28 avril-15 mars 2011, Galerie Marquardt, Place des Vosges Paris

Gilbert Erouart peut, comme Georges Duhamel, "se vanter de persévérer dans le changement".

Sa précédente exposition avait consacré une nouvelle incarnation: après avoir été historien d'art, puis diplomate, il se révélait peintre -le peintre de figures à la fois "absentes et présentes" avais-je dit, car simultanément saisissantes d'expressivité et menacées d'être happées par l' achromatisme des fonds noirs ou blancs.

Mais Gilbert, malgré le succès rencontré par sa première manière, entendait persévérer à changer, à "devenir qui il est". Dans les portraits récents, il emprunte aux grands peintres de la Renaissance certains personnages pour leur donner un grand bain de contemporain. On peut y croiser le Doge Loredan de Giovanni Bellini cigarette à la main (une "carte vitale" dépasse de la poche de son veston !?!), la Mona Lisa de Léonard chaussée de bottes d'un cuir rouge fauve ou encore, faisant sa révolution sociale, la Bia d'Agnolo Bronzino, la fille naturelle de Cosme 1er de Médicis, en blouson simili et foulard de jeune anar autour du cou. Chez un peintre moins doué, c' eût été risqué, pur gimmick... Mais Gilbert dépasse le simple hétéroclisme, l'ironie facile, et réussit à faire de ces figures si connues de troublantes étrangères. Dans le même mouvement, il laisse s'exprimer son érudition et renoue ainsi avec l'un de ses avatars passés, l'historien et critique d'art; il en devient plus intègre, plus complet, plus personnel. Il y a toujours autant de réussite dans les effets -forcer le regard, susciter le doute, voire l'inquiétude-, mais de nouveaux moyens sont déployés pour les atteindre: marque d'un peintre profondément fidèle à sa sensibilité et, en même temps, à l'inspiration vivante et renouvelée. Plusieurs vies en une seule, un talent de peintre sûr et multiple.

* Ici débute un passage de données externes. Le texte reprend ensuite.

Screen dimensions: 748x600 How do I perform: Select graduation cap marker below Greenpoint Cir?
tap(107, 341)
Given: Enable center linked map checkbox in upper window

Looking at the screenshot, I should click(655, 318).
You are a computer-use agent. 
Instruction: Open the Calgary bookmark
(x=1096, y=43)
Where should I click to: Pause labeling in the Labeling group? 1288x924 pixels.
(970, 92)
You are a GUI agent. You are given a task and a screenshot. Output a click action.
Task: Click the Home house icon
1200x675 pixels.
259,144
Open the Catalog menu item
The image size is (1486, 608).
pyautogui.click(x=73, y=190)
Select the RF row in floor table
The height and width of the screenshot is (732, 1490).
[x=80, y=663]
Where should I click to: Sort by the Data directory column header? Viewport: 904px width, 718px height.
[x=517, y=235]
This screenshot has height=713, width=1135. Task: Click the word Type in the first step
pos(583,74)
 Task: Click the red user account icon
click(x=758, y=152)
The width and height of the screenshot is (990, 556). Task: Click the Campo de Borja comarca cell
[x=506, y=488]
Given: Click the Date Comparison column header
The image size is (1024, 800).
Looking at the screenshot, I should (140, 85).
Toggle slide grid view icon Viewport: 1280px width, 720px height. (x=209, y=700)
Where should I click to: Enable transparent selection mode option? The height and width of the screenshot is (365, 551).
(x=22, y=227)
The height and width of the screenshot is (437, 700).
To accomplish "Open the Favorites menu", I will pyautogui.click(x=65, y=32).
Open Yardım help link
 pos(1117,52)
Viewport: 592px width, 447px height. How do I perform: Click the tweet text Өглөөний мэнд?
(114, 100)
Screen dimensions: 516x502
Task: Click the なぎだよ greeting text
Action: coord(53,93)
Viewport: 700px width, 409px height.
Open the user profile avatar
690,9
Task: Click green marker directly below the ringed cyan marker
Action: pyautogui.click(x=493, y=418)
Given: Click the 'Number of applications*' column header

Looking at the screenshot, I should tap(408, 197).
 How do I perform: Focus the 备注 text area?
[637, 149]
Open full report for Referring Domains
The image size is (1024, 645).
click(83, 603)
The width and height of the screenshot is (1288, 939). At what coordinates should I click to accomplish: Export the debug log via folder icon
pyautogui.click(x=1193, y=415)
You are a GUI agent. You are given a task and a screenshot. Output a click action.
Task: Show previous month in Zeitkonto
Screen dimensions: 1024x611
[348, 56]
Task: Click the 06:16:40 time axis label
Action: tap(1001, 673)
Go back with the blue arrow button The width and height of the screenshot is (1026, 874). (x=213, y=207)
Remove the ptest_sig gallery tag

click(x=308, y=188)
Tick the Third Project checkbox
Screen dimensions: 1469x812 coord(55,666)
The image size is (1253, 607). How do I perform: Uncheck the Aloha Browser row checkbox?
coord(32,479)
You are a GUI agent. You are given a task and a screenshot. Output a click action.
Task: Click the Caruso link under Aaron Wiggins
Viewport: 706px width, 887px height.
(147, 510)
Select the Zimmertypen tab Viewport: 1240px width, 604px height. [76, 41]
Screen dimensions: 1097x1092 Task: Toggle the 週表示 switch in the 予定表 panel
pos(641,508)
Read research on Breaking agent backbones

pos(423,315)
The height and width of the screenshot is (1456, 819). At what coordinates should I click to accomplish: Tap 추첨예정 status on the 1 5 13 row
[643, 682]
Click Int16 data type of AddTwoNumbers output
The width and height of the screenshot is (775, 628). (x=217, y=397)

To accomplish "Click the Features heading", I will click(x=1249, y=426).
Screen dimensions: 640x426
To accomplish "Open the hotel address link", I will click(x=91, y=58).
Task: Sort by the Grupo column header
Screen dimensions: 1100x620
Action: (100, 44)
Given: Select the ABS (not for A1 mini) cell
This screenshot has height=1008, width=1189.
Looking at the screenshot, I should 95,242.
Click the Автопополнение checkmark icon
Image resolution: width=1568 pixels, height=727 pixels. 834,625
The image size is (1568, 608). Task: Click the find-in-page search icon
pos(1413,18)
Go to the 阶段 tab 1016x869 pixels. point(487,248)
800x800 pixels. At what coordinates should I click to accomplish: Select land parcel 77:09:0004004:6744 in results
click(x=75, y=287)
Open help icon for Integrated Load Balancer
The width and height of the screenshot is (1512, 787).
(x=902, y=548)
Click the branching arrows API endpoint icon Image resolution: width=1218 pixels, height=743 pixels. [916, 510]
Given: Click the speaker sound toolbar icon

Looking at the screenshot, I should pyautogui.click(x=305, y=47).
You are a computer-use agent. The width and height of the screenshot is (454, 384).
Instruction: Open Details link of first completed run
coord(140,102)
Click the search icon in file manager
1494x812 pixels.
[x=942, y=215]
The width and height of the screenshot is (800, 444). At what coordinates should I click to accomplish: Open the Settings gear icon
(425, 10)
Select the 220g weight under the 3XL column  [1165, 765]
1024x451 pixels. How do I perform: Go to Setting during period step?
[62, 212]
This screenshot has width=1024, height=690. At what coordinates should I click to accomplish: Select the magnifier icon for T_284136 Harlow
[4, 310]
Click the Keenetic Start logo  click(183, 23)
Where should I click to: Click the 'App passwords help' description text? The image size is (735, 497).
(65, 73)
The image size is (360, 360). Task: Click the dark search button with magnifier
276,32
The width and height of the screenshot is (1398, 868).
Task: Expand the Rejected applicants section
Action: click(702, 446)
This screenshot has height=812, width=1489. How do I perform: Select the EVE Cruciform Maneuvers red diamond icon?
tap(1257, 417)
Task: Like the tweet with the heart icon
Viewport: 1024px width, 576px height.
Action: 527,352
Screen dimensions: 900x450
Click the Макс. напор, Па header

De fait, de quoi "se vanter".

Jack Lang

8-25 avril 2010, Galerie Maison Maol, Paris

"Un portrait porte absence et présence"... La pensée de Pascal m'est venue en découvrant que Gilbert était non seulement un Janus historien d'art et écrivain-diplomate, mais aussi le peintre de ces figures décontextualisées (comme Marlène Dumas ou John Currin, il fouille et triture la photographie, notamment celles de la mode ou de Pierre Gonnord), de ces personnages adossés à des déserts de noir ou de blanc et assemblés pour former d'étranges "familles recomposées".

Pascal complétait : "Un portrait porte... plaisir et déplaisir." Et c'est encore le mot juste pour dire le trouble du spectateur devant l'humour noir de ces visages, leur ironie sous-jacente, mais aussi l'inquiétude, le désarroi parfois. Dans ces ambiguïtés, presque ces antagonismes, Gilbert prolonge sûrement ses propres cassures, l'écartèlement entre le coron minier de l'enfance - un noir minéral domine ses premières toiles - et les ors des ambassades, des palais italiens, de la Villa Médicis dont il aura été le pensionnaire. Nul doute, Gilbert est là dans son monde ; entièrement.